A restaurant surely couldn't want for a better set of reviews than those achieved by The Giaconda in its opening month. Timeout (*****) and The Guardian joined a growing set of bloggers and foodies to lavish praise on the Soho eatery. At first glance, it's hard to figure out what the fuss is about. The menu reads well enough I suppose - a mixture of Mediterranean and British-inspired dishes including such choice items as foie gras and rack of lamb for two. The room is tiny but pleasantly lit, and the man and wife team that handle the kitchen and front of house respectively are clearly confident and accomplished in their respective roles, but it's hardly the kind of thing we haven't seen before in the capital. What has people excited, I think, is that as the economy continues to tumble and even those lucky diners who aren't feeling the pinch are at least encouraged to feel guilty about it, it is becoming common for reviewers and critics to highlight that extra element of value for money in their overall appraisal of a restaurant. Tayyabs, for example, has been around for the best part of 30 years but the reason it won Indian Restaurant of the Year in 2008 was because people have finally come to their senses and exposed the folly of Indian Fine Dining (Benares, Amaya, et. al.) - why pay £30 for Chicken Tikka in Mayfair when you can get it for £1 in Whitechapel? And The Giaconda not only serves very reasonably priced food and cooks it well, but all the wines are marked up the same amount, meaning there's barely anything on the list more than £30 a bottle, and a £1 cover charge (something I usually hate) gives you bread and butter, an endless supply of still or sparkling water and a little bowl of radishes to nibble on while perusing the menu. In short, The Giaconda may not be the cheapest restaurant in London but you genuinely feel you're making your pennies and pounds go as far as they possibly can - something guaranteed to win over hearts and minds in these post-credit crunch times.

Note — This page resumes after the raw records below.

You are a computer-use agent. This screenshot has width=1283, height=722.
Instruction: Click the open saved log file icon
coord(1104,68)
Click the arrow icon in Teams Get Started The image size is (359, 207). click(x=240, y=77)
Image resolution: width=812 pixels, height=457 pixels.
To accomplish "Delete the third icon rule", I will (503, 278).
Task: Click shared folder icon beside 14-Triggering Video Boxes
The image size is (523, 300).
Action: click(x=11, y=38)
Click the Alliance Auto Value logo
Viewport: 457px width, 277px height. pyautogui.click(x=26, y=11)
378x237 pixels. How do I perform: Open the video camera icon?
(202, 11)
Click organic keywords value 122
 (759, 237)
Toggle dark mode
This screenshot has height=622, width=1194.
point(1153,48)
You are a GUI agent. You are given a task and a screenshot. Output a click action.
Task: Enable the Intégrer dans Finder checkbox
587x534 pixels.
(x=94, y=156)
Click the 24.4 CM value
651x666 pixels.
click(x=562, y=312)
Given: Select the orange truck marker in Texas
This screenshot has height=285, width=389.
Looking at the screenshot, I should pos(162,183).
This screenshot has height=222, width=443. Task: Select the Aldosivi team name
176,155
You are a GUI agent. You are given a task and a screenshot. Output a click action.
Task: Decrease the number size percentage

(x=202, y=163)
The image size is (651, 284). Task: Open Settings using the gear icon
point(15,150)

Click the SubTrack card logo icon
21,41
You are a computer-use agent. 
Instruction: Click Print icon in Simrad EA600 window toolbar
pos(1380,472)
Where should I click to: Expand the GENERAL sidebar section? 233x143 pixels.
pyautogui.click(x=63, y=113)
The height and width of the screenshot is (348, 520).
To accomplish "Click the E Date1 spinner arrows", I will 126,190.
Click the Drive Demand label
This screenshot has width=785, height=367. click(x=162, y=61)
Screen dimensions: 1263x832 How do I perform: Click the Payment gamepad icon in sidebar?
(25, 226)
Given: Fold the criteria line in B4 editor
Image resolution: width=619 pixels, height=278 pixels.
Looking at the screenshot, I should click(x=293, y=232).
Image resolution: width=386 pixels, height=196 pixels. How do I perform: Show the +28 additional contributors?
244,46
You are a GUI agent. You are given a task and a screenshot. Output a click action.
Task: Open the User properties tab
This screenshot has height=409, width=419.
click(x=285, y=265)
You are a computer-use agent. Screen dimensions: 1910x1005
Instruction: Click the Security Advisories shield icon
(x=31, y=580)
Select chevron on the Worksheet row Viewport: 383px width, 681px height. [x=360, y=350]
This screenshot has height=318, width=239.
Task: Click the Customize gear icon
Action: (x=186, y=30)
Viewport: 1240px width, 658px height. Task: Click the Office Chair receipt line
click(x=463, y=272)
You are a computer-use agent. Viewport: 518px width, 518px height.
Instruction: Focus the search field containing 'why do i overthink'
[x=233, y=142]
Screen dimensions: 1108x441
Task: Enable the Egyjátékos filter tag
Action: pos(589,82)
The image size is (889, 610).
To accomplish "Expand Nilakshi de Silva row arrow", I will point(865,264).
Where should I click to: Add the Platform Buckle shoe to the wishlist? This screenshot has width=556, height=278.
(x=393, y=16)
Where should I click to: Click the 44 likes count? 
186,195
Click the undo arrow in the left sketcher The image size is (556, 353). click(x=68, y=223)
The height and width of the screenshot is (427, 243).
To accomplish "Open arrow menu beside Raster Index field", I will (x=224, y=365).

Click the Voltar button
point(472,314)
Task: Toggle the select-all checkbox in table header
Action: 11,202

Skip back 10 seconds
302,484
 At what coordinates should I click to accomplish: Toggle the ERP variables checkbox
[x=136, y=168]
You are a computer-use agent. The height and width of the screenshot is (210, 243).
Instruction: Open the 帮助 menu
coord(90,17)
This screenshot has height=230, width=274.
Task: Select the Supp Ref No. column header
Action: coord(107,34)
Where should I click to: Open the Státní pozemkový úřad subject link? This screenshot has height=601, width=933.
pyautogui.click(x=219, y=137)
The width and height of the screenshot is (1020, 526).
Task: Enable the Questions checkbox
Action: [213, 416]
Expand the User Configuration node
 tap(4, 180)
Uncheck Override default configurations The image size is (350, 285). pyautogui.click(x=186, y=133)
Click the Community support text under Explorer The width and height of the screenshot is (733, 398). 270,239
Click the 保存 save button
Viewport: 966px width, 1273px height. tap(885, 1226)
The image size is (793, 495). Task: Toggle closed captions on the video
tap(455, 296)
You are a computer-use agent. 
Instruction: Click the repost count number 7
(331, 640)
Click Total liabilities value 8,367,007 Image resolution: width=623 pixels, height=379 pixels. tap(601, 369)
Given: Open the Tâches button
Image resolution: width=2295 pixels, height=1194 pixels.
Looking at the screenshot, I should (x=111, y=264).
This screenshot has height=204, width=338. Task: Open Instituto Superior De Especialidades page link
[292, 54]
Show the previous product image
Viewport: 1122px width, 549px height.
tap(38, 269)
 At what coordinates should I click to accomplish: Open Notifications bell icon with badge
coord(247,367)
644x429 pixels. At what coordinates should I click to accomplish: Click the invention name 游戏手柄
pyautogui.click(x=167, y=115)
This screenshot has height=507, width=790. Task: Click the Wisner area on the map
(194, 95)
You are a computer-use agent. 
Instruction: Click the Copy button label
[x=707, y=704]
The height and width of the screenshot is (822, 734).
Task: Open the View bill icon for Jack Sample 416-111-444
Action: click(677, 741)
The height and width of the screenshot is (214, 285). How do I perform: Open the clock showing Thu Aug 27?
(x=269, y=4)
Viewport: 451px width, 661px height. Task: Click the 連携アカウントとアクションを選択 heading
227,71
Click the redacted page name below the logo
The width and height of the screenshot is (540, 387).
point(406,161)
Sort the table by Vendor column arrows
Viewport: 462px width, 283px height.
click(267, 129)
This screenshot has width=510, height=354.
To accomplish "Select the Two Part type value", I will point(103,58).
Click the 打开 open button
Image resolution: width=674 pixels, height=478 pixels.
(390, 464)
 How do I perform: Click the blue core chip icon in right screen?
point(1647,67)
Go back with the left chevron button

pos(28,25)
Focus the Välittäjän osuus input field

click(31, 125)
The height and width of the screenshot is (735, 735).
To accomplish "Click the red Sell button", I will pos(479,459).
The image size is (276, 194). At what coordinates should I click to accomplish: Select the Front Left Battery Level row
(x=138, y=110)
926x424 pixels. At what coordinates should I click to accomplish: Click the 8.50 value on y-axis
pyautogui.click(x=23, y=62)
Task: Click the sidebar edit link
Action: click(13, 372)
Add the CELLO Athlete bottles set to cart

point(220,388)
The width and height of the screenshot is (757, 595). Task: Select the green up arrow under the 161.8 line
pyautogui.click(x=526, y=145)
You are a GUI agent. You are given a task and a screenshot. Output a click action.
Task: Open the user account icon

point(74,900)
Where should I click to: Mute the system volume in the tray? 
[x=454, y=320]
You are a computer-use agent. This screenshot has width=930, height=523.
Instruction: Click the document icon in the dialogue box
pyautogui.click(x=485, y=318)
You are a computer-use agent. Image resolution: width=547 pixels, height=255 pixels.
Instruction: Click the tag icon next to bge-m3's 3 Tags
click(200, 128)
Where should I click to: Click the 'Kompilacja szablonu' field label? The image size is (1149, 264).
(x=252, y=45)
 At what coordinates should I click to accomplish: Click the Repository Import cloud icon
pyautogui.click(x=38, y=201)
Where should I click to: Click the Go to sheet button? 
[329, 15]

Despite having mentioned how tempting the menu was, I managed to order two courses not even on it. The foie gras "au Torchon" was replaced by a seared slab of lovely creamy foie in a rich butter bean sauce, and was absolutely heavenly. I have rarely had better cooked foie gras in the top restaurants in London, so at £10.50 for this generous portion, cooked to perfection, this was an absolute bargain.



My main course, unfortunately, was less successful. An admittedly generous amount of pork belly, moist and cooked very well, was presented on a thick, creamy risotto which did nothing to offset the fatty pig meat and about two mouthfuls in became a chore to get through. I did my best to clear the plate (I'm such a trooper) but when I actually started to feel physically sick from all that richness I had to give up. A companion's plate of salmon looked a bit slimy and didn't have the texture of a great piece of fish, but was cooked well with a nice crispy skin and the "deconstructed piccalilli" was a good sharp accompaniment. We also ordered a side of chips, which were pretty good, too. I am willing to believe I chose badly as better people than me have raved about their meals here, but as the only plate of food to actually make me nauseous for as long as I can remember, I must deduct points for that.


The Giaconda's final nod to the diner on a budget is to leave the service charge off the final bill. True, it does say in rather threatening capital letters SERVICE NOT INCLUDED underneath, but it's still nice that they leave the tip up to you rather than slapping on the customary 12.5%. We still tipped 12.5%, as it happens, as the service had been very good, so everyone's a winner. In fact, the "trick" with the bill neatly sums up my experience in this restaurant. The food wasn't top-class but in doing various things just well enough and managing to make you feel you're getting the bargain of a century whereas you're just in fact getting a decent meal at gastropub prices, it satisfies your soul as well as your belly. They've even managed to get a cover charge out of me without the usual accompanying rant, so for that alone they deserve all the praise they can get.

7/10

Giaconda Dining Room on Urbanspoon

4 comments:

Anthony Silverbrow said...

I agree about service charge. Somehow though it doesn't annoy me here as much as it does at somewhere more expensive like J Sheekey.

I think Giaconda's great, especially as there aren't too many similarly priced & quality places near by.

Helen said...

For 10.50 that foie gras truly is a bargain. I don't know what it is about restaurants in London and pork belly though, I have had so many bad pork belly dishes here that I have just stopped ordering it. A bizarre idea with the risotto I think. The last disaster I encountered was a pile of truly awful limp courgettes hiding underneath at Bermondsey Kitchen.

bron said...

You ate chips with risotto?

Chris said...

Haha - the chips weren't mine, they were to go with the salmon. I tried a couple though!